Le ministère estime que les politiques monétaires et budgétaires sont aujourd’hui suffisamment restrictives et pointe notamment l’inflation importée, dans un pays fortement dépendant des importations. La hausse de 70% des prix de l’énergie importée en constitue un exemple: elle pèse directement sur les prix, l’énergie représentant 15% de la consommation, mais aussi indirectement à travers son impact sur les coûts de production et de distribution.
Le ministère évoque également un processus de «rattrapage» inflationniste: après l’effondrement du taux de change, la valeur en dollars de nombreux prix a fortement diminué. Leur ajustement progressif vers leurs niveaux d’avant-crise continue d’alimenter l’inflation, notamment pour les salaires, les impôts, les frais de scolarité et les frais hospitaliers.

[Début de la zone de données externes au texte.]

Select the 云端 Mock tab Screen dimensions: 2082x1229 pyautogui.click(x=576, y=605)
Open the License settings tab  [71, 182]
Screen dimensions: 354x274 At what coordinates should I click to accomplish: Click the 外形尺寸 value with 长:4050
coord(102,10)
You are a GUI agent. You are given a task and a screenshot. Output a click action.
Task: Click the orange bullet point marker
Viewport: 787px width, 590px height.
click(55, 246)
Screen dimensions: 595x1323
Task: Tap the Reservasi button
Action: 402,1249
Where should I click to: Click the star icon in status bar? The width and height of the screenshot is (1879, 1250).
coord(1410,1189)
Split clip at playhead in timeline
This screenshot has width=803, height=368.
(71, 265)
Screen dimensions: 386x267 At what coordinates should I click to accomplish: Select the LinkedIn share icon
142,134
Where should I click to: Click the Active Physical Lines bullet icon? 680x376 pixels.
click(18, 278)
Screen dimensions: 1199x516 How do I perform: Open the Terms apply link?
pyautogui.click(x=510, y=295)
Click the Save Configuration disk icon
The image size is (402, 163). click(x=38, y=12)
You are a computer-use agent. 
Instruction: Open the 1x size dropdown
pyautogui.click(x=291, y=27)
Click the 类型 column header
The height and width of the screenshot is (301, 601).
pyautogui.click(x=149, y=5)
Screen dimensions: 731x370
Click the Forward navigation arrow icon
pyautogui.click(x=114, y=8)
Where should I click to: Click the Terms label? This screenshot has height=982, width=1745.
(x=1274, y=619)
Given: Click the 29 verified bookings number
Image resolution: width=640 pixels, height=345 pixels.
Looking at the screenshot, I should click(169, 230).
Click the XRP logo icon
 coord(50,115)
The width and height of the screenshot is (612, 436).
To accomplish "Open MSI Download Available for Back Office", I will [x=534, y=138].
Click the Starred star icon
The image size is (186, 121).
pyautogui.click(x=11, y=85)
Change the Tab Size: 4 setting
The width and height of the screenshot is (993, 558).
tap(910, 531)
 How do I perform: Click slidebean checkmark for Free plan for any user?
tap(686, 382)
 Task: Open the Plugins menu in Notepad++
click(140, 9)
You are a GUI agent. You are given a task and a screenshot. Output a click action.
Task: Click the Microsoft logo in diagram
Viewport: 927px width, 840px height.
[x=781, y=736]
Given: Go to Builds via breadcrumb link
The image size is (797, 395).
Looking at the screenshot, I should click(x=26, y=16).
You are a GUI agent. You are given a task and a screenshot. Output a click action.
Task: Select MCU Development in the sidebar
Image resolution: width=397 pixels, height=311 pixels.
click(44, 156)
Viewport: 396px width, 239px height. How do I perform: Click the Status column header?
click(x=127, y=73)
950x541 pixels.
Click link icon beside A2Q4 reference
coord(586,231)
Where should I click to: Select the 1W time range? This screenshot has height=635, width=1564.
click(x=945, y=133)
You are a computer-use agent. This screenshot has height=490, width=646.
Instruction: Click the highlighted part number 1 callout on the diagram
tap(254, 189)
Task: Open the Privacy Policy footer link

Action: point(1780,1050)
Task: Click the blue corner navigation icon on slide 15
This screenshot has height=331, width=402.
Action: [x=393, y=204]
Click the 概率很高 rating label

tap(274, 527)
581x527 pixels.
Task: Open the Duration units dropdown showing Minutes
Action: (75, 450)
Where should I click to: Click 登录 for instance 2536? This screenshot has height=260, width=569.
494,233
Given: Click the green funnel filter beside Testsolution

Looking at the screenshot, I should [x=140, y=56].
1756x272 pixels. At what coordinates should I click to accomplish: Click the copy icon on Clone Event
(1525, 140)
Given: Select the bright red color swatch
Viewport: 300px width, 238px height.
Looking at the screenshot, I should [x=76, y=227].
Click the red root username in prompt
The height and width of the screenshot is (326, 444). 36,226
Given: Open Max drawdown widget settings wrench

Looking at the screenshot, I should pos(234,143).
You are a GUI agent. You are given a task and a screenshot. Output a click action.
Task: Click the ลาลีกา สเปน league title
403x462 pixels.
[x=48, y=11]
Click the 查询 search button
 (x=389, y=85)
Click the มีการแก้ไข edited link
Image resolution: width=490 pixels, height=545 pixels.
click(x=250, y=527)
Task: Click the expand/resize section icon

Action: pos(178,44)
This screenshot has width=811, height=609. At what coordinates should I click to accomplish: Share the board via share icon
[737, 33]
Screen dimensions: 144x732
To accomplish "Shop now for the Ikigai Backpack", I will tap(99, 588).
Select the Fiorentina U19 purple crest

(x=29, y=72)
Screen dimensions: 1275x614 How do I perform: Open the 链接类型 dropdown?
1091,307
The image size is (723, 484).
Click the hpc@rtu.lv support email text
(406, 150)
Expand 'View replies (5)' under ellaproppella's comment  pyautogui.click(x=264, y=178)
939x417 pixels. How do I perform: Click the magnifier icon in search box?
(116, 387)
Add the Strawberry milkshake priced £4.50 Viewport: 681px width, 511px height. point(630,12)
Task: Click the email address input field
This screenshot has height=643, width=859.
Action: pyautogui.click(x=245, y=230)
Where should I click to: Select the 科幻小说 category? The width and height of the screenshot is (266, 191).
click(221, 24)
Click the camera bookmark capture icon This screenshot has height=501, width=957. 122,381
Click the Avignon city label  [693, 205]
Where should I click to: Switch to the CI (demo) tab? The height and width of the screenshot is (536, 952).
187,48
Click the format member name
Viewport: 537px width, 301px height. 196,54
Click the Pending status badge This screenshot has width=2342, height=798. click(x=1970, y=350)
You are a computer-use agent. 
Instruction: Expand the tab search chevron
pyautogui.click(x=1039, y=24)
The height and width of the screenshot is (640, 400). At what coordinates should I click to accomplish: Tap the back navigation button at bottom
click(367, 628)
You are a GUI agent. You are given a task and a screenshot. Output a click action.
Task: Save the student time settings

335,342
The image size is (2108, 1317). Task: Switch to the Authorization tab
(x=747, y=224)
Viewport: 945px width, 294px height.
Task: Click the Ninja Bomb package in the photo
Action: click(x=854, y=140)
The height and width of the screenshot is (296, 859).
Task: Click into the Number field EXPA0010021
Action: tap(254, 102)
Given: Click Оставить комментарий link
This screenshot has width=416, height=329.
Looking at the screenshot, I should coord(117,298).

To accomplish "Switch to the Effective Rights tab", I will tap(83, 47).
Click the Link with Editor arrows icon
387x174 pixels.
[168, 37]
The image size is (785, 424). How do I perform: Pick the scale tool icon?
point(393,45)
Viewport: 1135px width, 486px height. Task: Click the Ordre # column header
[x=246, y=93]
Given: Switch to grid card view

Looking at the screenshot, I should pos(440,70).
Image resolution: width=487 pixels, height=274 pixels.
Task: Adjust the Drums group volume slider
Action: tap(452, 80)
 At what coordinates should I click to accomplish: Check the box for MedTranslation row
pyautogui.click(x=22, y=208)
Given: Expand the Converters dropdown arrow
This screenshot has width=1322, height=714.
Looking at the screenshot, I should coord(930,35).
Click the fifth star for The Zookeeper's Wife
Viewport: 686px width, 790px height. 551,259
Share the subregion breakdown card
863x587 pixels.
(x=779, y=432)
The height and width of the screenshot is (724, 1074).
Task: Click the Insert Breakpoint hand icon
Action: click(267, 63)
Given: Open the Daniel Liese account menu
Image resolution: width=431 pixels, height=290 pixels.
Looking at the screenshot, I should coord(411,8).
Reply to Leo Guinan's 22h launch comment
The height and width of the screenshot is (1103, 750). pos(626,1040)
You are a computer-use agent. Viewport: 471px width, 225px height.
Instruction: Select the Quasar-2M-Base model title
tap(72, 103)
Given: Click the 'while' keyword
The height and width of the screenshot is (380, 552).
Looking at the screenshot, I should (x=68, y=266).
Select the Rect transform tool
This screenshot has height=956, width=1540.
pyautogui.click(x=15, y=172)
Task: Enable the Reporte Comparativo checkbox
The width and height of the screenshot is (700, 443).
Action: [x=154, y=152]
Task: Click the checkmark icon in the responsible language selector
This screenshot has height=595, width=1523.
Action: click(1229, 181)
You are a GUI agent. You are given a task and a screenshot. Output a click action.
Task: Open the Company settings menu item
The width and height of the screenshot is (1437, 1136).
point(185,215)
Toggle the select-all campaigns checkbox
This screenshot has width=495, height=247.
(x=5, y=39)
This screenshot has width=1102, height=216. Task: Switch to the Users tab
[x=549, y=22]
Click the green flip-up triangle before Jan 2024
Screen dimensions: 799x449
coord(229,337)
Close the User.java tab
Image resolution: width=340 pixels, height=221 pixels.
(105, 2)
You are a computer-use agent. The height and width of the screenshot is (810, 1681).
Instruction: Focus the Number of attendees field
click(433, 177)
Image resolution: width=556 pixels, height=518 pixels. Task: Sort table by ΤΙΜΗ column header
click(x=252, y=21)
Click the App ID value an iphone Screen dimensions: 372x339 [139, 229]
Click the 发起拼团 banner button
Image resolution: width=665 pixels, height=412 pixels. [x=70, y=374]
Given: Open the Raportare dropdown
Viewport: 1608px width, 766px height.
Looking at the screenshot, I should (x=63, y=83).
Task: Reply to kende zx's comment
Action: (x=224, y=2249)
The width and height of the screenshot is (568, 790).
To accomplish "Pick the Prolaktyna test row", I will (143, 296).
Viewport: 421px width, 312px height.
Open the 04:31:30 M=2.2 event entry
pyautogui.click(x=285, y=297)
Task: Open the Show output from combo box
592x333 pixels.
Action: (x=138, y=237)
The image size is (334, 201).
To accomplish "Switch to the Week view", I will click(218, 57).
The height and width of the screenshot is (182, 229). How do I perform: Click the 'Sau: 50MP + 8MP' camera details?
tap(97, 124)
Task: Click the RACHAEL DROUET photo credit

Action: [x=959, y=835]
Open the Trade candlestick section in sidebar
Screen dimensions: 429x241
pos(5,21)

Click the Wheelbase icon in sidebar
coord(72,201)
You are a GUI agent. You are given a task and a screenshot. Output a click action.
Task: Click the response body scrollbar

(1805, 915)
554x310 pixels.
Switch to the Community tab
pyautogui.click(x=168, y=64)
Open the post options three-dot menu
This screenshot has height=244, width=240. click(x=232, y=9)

S’y ajoutent le coût élevé de la production et de la distribution au Liban — électricité, internet, transport et assurances — ainsi que les restrictions à l’importation, susceptibles de créer des déséquilibres entre l’offre et la demande. Le ministère reconnaît enfin des dysfonctionnements structurels du marché, tels que les monopoles, les ententes et la rétention de marchandises.
Le ministère mise sur le contrôle du marché
Face à cette accumulation de facteurs, le ministère estime qu’il n’existe pas de «solution miracle» et prône une action sur plusieurs leviers. Il mise notamment sur le renforcement du contrôle du marché par le service de protection des consommateurs et sur la mise en place du Conseil de la concurrence, appelé à devenir un outil supplémentaire pour lutter contre les dysfonctionnements du marché.
L’inflation ralentit. La cherté, elle, reste.